Ze slaagde erin te glimlachen. ‘Hallo,’ zei ze tegen het meisje.

‘Hallo,’ antwoordde het meisje met een vriendelijke glimlach. Ze had een dikke, blonde paardenstaart die heen en weer zwiepte wanneer ze sprak. Ze kwam haar vaag bekend voor, maar Thóra kon haar niet plaatsen. ‘Ik weet niet of we het gaan redden om helemaal beneden te komen,’ zei het meisje. ‘En als het ons wel lukt, gaat het nog veel moeilijker worden om straks weer naar boven te komen.’

‘Er is niet veel te zien,’ antwoordde Thóra. ‘Als je wilt kunnen Matthew en ik je wel naar beneden helpen.’ Ze wees naar Matthew zonder hem aan te kijken. ‘En weer terug naar boven natuurlijk.’

‘Tja, dat zou kunnen,’ zei het meisje, en ze boog zich over de rolstoel. ‘Wat vind jij ervan?’ vroeg ze aan de man. ‘Zullen we hun hulp aannemen of gewoon teruggaan?

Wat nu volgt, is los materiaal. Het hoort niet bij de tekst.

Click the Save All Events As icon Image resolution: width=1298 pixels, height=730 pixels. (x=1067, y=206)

Blijkbaar is er niets te zien.’ De jongeman mompelde iets wat Thóra niet kon verstaan, maar het meisje leek hem te begrijpen. ‘Oké, als je dat liever wilt.’ Ze keek op naar Thóra. ‘Ik denk dat we toch maar teruggaan. Zou hij me misschien even willen helpen?’

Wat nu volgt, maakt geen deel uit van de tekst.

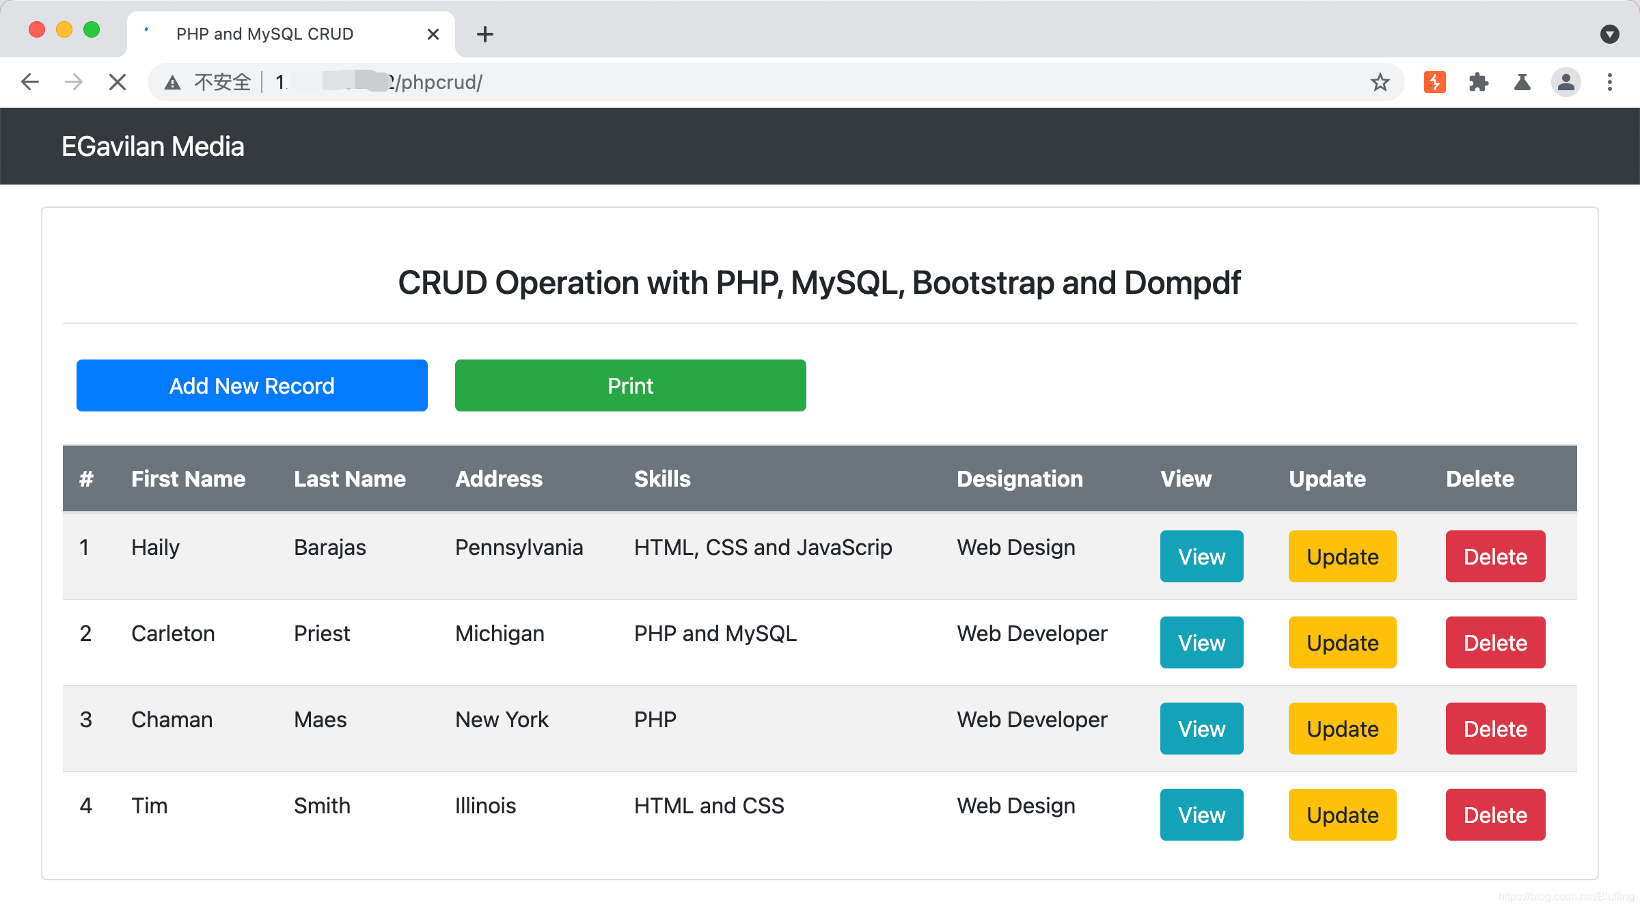View Haily Barajas record
Screen dimensions: 1640x909
1201,556
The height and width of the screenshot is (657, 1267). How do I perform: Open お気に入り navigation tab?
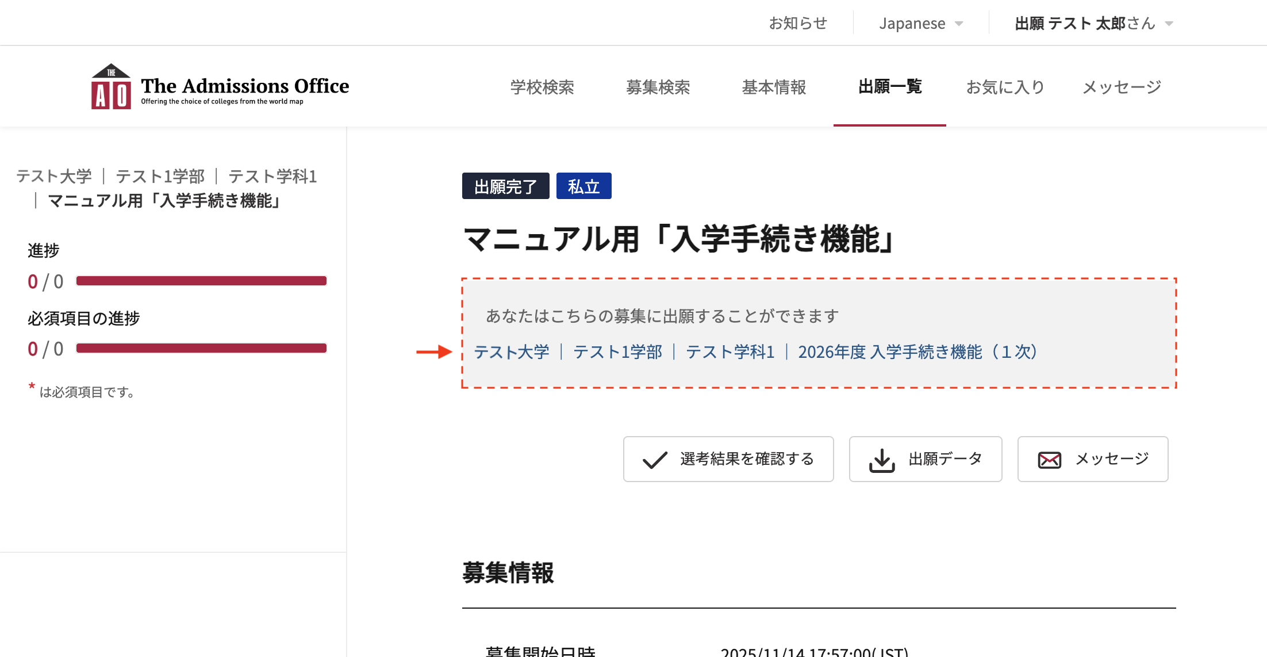[x=1005, y=87]
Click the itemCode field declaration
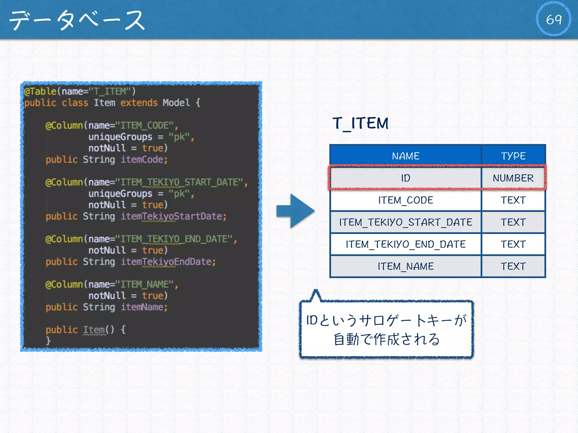Screen dimensions: 578x433 [x=107, y=160]
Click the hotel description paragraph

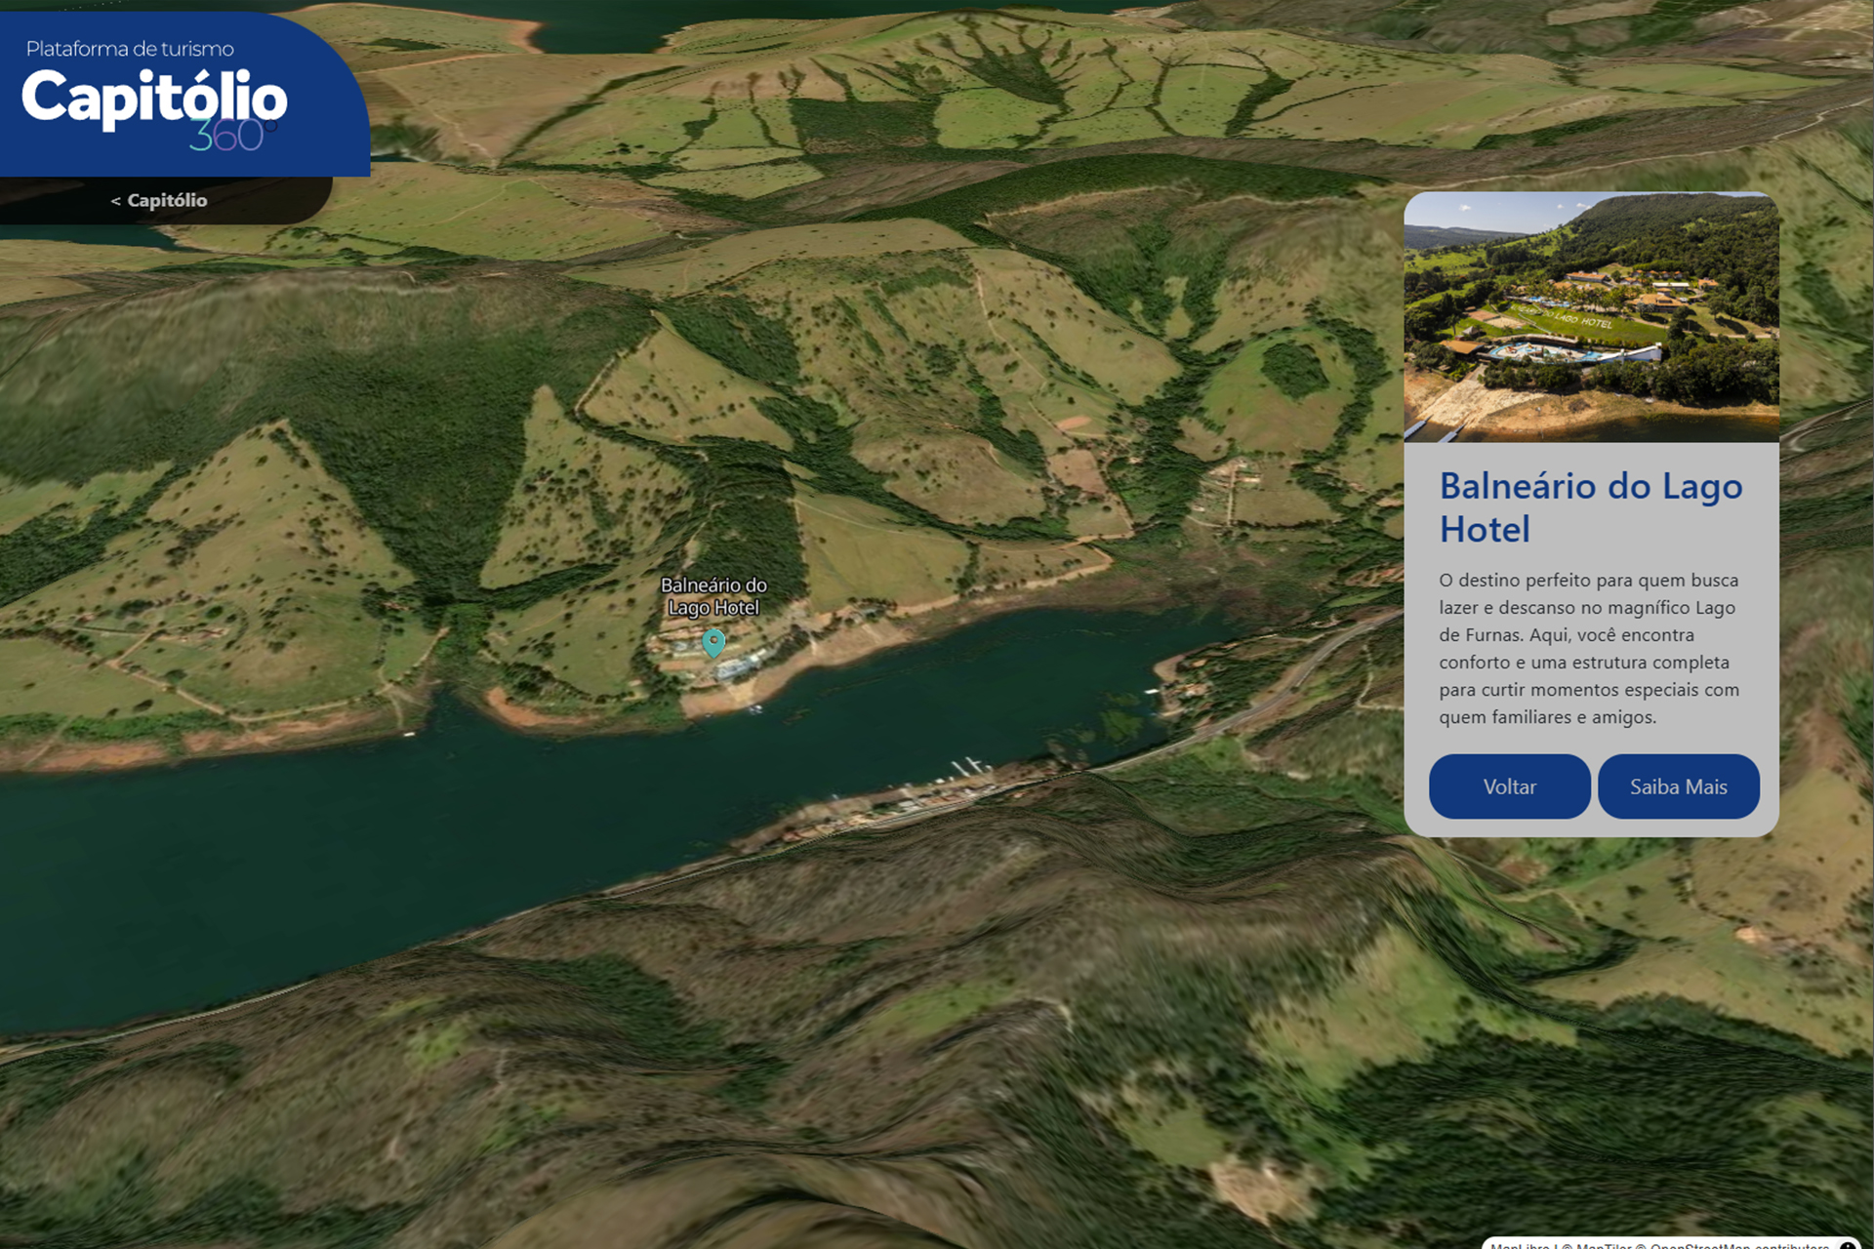point(1589,648)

Matthew nam de rolstoel van haar over en samen liepen ze de helling weer op.

‘Afgelopen donderdag had ik jullie hulp wel goed kunnen gebruiken,’ zei het blonde meisje grijnzend.

‘Donderdag?’ zei Thóra verschrikt. ‘Waren jullie hier dan ’s avonds?’ Waren het meisje en de jongen ergens getuige van geweest zonder het belang ervan te hebben ingezien, of hadden ze soms iets met de moord op Birna te maken? Thóra wachtte het antwoord gespannen af, maar het stelde haar teleur.